Tu sais désormais tout sur mon tatouage, j’espère que cet article t’a plu.

Comme d’habitude n’hésite pas à venir papoter dans les commentaires 🙂

Amour et beurre de cacahuète,

10 thoughts on “Premier tatouage : choix du motif, tatoueur, douleur, regret ? Je te dit tout !”

  1. Coucou Elodie, tu vas bien?
    Un article bien complet , comme tu voulais le faire, c’est réussi.
    Le choix de ton dessin est original et j’aime beaucoup ou tu as décidé de le placer.
    Merci du partage de ton expérience !
    Bisous et bon lundi à toi

  2. Coucou,

    Très joli ce tatouage ! J’ai fais mon 4e et 5e le 24 décembre, ta description des phases de cicatrisation m’a fait sourire, c’est exactement ça ! Au départ on se demande si ça va cicatriser un jour ! Personnellement c’st revenu une véritable addiction, mais j’essaye de les espacer dans le temps. En principe je passe sous l’aiguille tous les 3 ans.
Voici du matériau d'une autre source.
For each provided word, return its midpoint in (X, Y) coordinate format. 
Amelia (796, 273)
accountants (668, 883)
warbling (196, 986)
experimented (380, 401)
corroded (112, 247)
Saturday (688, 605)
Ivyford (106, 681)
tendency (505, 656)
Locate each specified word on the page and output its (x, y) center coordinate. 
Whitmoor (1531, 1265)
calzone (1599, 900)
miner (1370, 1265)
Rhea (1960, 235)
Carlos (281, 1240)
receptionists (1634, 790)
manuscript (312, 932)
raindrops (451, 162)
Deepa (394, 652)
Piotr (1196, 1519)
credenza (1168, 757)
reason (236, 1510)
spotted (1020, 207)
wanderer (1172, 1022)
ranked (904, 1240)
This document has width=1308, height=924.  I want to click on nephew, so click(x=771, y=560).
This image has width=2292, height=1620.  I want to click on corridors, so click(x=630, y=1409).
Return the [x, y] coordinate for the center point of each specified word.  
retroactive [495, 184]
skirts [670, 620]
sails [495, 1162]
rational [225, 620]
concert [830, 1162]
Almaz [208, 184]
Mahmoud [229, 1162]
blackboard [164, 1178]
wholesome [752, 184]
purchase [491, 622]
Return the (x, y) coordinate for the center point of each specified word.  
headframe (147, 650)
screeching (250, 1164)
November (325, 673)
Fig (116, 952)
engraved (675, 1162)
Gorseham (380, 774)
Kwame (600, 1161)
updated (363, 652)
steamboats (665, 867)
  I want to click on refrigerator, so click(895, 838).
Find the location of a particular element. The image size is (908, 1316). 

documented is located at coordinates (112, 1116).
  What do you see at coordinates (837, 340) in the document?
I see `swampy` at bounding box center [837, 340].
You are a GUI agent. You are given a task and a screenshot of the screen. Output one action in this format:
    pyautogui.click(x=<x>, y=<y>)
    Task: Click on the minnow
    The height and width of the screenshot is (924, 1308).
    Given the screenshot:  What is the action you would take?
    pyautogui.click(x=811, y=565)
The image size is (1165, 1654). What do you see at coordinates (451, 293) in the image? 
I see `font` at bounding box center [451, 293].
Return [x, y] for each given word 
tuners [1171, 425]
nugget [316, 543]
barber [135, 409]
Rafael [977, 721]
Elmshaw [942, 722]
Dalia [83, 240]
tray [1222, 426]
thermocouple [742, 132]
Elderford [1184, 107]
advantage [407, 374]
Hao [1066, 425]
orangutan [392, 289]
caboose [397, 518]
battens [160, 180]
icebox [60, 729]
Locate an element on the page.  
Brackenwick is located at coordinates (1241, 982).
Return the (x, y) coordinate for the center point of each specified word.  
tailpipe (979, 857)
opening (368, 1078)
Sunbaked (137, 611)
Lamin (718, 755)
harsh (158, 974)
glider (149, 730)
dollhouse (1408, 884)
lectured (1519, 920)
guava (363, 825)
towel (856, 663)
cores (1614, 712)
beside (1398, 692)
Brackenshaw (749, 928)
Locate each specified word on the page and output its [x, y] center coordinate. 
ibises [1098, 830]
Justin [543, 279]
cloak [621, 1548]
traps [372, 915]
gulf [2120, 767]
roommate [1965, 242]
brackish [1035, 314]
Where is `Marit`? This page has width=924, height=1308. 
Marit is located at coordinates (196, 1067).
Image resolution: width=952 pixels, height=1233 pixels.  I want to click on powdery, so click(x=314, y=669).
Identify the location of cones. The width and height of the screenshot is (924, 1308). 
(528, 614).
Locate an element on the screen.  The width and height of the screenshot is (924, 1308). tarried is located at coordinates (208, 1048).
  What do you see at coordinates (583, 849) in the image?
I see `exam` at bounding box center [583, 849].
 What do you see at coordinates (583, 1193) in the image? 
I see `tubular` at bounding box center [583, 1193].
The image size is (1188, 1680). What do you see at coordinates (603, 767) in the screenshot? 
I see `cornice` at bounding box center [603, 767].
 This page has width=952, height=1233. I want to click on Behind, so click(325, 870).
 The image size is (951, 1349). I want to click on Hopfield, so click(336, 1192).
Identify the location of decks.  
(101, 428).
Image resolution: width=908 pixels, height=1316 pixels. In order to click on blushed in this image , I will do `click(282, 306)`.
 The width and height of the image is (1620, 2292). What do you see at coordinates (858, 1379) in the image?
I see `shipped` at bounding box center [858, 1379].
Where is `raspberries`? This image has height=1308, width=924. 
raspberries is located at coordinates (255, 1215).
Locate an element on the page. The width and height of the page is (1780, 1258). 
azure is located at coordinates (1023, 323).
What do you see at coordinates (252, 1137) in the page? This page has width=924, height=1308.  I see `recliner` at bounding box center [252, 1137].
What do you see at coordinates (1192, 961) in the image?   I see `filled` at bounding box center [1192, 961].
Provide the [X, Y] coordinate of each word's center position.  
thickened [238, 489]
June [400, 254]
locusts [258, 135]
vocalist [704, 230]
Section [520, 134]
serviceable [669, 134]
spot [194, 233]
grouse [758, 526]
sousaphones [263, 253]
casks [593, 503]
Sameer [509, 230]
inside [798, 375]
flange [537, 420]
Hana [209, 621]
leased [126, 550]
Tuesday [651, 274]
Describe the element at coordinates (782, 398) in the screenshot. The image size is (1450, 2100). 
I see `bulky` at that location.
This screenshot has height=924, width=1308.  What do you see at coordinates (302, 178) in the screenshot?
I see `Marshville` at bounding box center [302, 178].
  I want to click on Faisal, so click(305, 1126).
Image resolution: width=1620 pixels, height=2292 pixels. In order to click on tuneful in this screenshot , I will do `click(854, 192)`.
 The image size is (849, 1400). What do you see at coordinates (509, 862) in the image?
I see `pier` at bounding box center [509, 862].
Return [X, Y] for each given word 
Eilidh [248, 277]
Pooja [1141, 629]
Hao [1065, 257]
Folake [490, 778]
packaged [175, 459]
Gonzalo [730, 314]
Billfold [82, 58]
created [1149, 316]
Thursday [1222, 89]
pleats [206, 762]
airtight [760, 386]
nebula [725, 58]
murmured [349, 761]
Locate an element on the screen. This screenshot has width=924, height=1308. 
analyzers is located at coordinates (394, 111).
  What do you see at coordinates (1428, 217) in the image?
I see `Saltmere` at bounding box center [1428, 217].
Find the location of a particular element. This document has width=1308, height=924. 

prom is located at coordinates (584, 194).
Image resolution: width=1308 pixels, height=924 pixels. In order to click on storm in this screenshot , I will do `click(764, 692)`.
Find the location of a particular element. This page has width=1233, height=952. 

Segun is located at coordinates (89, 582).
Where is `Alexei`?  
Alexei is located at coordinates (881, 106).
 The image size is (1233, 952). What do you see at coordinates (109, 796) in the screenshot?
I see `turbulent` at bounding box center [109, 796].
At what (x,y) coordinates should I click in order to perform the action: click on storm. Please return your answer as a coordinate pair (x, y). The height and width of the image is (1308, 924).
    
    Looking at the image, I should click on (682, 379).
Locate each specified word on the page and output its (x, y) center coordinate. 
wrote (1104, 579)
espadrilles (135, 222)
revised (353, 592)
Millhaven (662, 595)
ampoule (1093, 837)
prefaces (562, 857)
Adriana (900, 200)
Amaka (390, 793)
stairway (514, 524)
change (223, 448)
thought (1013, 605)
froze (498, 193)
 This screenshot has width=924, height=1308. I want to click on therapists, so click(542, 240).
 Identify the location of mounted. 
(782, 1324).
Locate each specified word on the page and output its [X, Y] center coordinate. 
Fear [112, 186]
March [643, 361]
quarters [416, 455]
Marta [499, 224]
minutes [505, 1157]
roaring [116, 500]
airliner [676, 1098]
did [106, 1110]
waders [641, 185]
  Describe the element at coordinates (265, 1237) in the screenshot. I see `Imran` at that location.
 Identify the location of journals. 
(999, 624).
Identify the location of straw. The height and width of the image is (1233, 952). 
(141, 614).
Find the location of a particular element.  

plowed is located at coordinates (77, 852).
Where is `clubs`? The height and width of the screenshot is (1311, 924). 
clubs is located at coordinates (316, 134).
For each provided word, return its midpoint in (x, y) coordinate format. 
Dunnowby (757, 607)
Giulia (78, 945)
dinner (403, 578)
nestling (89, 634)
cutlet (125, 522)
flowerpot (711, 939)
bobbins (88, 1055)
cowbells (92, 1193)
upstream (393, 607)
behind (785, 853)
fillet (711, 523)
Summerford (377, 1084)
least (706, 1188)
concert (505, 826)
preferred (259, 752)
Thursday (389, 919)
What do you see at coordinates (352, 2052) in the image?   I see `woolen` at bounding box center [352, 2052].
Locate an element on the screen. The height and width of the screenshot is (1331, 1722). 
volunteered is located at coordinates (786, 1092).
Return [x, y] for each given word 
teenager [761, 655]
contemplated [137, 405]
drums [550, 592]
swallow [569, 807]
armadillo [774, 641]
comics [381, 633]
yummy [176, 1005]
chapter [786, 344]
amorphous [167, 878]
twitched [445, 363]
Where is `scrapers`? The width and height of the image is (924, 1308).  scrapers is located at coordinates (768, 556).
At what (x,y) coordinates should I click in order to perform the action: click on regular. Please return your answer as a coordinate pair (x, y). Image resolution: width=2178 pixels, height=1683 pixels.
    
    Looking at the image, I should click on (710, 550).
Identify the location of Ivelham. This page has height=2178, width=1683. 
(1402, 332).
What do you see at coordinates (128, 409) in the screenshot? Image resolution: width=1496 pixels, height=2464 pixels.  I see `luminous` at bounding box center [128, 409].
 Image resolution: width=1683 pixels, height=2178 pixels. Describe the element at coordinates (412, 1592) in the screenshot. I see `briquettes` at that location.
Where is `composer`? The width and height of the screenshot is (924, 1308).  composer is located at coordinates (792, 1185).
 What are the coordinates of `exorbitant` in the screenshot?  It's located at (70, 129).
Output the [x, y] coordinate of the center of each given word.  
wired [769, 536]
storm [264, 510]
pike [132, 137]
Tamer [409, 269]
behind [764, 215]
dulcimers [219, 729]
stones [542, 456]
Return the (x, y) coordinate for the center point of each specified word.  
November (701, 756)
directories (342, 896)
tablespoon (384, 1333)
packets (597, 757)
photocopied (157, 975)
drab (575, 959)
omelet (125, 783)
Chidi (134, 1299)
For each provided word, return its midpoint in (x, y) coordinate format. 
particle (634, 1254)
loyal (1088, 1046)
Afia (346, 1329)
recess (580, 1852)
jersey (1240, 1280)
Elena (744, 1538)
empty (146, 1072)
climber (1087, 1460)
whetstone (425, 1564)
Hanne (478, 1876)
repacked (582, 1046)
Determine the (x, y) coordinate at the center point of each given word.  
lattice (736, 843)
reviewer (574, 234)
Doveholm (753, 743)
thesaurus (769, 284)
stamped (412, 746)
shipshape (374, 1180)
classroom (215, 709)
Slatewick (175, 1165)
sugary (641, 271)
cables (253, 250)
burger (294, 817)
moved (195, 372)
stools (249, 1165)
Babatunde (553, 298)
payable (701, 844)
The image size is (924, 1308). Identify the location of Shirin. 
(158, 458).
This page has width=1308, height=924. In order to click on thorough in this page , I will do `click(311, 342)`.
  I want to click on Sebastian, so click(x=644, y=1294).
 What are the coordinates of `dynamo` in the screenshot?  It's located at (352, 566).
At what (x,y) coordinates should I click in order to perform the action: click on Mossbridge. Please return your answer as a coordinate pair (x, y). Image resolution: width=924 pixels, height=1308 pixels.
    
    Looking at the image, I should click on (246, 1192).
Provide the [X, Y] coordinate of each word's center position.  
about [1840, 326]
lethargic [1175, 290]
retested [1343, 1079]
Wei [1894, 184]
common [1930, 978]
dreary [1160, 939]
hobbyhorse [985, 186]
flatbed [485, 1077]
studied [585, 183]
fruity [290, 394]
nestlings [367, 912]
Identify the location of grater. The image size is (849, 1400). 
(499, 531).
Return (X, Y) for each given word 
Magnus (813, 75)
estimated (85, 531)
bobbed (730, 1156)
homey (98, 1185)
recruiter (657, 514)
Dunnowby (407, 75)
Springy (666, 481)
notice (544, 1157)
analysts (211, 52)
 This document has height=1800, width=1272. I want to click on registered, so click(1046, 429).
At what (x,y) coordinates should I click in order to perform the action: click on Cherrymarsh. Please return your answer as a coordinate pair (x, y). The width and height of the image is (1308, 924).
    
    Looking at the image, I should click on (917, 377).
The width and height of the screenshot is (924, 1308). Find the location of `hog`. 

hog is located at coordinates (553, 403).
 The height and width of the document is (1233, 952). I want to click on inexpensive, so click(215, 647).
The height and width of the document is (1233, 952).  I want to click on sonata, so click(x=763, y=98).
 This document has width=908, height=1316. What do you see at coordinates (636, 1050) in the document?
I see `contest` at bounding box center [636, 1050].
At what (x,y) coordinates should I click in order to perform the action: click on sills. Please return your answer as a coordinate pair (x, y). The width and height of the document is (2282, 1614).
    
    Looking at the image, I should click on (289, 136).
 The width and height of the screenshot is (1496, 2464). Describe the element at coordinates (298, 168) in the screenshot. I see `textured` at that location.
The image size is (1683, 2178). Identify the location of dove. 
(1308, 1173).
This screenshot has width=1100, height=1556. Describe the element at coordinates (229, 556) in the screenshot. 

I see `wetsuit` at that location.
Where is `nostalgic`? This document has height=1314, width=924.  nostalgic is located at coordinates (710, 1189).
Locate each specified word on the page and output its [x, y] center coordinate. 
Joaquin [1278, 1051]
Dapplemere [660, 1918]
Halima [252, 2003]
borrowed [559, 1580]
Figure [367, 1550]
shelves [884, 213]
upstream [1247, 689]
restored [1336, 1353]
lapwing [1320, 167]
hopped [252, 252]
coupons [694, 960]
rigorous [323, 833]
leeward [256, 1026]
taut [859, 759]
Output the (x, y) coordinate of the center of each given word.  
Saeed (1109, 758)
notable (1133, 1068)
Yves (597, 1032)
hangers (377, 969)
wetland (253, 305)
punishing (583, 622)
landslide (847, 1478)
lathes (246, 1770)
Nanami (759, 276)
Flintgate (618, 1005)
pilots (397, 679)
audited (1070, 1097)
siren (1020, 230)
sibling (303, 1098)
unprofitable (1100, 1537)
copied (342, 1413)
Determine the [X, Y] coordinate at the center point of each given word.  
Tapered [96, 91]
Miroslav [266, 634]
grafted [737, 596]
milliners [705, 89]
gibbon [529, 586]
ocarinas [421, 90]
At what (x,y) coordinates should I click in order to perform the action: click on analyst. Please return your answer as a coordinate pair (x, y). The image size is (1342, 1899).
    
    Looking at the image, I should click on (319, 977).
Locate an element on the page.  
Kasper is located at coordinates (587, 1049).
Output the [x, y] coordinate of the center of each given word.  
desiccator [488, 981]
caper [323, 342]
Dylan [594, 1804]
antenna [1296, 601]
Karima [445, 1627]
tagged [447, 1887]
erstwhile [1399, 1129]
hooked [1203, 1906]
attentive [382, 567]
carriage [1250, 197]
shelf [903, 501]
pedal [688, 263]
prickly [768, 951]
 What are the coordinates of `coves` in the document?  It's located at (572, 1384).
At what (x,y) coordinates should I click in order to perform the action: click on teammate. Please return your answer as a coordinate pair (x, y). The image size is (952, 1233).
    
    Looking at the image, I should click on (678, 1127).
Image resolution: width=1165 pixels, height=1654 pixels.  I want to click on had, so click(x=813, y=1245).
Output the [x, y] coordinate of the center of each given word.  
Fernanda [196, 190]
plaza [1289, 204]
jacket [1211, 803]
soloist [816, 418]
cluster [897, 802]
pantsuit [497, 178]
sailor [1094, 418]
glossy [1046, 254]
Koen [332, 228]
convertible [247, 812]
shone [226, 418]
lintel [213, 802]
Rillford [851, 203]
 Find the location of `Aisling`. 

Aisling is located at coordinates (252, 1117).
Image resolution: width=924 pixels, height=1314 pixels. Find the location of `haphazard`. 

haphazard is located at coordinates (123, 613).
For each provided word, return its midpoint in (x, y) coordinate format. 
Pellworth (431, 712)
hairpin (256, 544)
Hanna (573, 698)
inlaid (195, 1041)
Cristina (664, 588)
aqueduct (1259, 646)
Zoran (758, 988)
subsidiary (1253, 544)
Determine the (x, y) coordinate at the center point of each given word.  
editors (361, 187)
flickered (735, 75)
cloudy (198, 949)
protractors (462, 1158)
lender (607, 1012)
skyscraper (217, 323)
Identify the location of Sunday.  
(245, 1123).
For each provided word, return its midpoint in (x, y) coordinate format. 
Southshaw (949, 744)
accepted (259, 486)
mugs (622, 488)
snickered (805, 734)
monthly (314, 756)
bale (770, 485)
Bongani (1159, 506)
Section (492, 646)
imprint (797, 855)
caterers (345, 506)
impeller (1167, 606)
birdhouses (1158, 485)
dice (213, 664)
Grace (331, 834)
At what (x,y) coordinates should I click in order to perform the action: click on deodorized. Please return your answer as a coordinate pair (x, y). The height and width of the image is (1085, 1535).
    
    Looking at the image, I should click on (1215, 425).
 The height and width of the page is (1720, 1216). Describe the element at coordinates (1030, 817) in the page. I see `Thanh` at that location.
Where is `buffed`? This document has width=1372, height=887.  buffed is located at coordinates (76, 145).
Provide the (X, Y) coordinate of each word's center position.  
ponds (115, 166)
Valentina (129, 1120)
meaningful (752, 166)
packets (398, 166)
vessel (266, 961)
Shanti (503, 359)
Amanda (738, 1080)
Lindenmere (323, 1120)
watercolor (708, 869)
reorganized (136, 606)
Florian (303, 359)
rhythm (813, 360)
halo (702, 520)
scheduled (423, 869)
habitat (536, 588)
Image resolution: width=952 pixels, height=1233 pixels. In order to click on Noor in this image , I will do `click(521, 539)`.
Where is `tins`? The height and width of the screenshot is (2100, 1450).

J’ai déjà hâte d’être au prochain !

    Des bisous

    Morgane
    http://www.fille-a-paillette.fr

  3. Hello! J’ai beaucoup aimé ton tatouage, j’adore lire ce genre d’article. Ton tatouage est vraiment joli, j’adore l’effet points. Je te trouve très sage d’avoir attendu 5 ans pour être bien sûre, c’est vrai que maintenant les jeunes se font tatouer de plus en plus jeunes (la dernière fois j’ai vu une fille 15 ans, je ne savais même pas que c’était possible haha)! Je pense aussi attendre mes 20 ans pour sauter le pas parce-que après tout c’est pour la vie. En tout cas j’aime beaucoup le tiens et c’était très cool de te lire.